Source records
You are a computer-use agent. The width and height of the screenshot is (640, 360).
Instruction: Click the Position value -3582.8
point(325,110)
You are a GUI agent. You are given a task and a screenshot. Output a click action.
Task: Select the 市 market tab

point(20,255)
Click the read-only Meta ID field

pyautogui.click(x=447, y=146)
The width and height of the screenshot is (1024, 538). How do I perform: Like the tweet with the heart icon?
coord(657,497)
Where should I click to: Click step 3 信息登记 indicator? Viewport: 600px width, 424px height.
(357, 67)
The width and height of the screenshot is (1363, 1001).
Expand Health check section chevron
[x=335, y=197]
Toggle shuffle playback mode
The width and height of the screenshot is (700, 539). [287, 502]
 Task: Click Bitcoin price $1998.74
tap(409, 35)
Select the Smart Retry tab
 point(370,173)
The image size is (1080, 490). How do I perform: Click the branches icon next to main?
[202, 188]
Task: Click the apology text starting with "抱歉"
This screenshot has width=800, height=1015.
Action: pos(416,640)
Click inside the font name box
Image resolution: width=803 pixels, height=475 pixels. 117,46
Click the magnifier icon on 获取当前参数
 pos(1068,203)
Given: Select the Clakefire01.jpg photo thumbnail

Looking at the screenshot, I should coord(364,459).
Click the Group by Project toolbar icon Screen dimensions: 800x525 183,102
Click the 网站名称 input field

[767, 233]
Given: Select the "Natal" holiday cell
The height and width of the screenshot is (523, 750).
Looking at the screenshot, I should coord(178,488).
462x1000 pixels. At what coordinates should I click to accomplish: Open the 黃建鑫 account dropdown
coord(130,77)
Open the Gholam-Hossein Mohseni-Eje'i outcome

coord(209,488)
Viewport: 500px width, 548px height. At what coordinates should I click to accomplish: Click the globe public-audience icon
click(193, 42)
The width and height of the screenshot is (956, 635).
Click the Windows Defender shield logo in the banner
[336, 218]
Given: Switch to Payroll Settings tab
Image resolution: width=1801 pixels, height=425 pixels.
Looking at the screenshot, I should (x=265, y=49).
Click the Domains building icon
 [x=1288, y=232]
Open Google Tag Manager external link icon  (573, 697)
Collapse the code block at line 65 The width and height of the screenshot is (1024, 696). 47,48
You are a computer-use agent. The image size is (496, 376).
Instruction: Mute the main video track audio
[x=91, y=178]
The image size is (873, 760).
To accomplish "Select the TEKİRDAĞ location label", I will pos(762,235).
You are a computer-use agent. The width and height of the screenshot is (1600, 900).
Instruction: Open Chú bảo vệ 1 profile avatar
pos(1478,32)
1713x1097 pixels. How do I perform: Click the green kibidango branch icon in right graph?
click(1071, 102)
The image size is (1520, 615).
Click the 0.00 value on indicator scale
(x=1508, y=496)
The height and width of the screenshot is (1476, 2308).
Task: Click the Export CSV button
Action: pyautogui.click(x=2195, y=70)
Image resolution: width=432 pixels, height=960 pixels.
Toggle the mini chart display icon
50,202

▸ YOUR TASK: Please make an exact copy of the lines above from the line with "Task: Click Bitcoin price $1998.74" through the line with "The image size is (1520, 615).", both ends included.

▸ SOLUTION:
 Task: Click Bitcoin price $1998.74
tap(409, 35)
Select the Smart Retry tab
 point(370,173)
The image size is (1080, 490). How do I perform: Click the branches icon next to main?
[202, 188]
Task: Click the apology text starting with "抱歉"
This screenshot has width=800, height=1015.
Action: pos(416,640)
Click inside the font name box
Image resolution: width=803 pixels, height=475 pixels. 117,46
Click the magnifier icon on 获取当前参数
 pos(1068,203)
Given: Select the Clakefire01.jpg photo thumbnail

Looking at the screenshot, I should coord(364,459).
Click the Group by Project toolbar icon Screen dimensions: 800x525 183,102
Click the 网站名称 input field

[767, 233]
Given: Select the "Natal" holiday cell
The height and width of the screenshot is (523, 750).
Looking at the screenshot, I should coord(178,488).
462x1000 pixels. At what coordinates should I click to accomplish: Open the 黃建鑫 account dropdown
coord(130,77)
Open the Gholam-Hossein Mohseni-Eje'i outcome

coord(209,488)
Viewport: 500px width, 548px height. At what coordinates should I click to accomplish: Click the globe public-audience icon
click(193, 42)
The width and height of the screenshot is (956, 635).
Click the Windows Defender shield logo in the banner
[336, 218]
Given: Switch to Payroll Settings tab
Image resolution: width=1801 pixels, height=425 pixels.
Looking at the screenshot, I should (x=265, y=49).
Click the Domains building icon
 [x=1288, y=232]
Open Google Tag Manager external link icon  (573, 697)
Collapse the code block at line 65 The width and height of the screenshot is (1024, 696). 47,48
You are a computer-use agent. The image size is (496, 376).
Instruction: Mute the main video track audio
[x=91, y=178]
The image size is (873, 760).
To accomplish "Select the TEKİRDAĞ location label", I will pos(762,235).
You are a computer-use agent. The width and height of the screenshot is (1600, 900).
Instruction: Open Chú bảo vệ 1 profile avatar
pos(1478,32)
1713x1097 pixels. How do I perform: Click the green kibidango branch icon in right graph?
click(1071, 102)
The image size is (1520, 615).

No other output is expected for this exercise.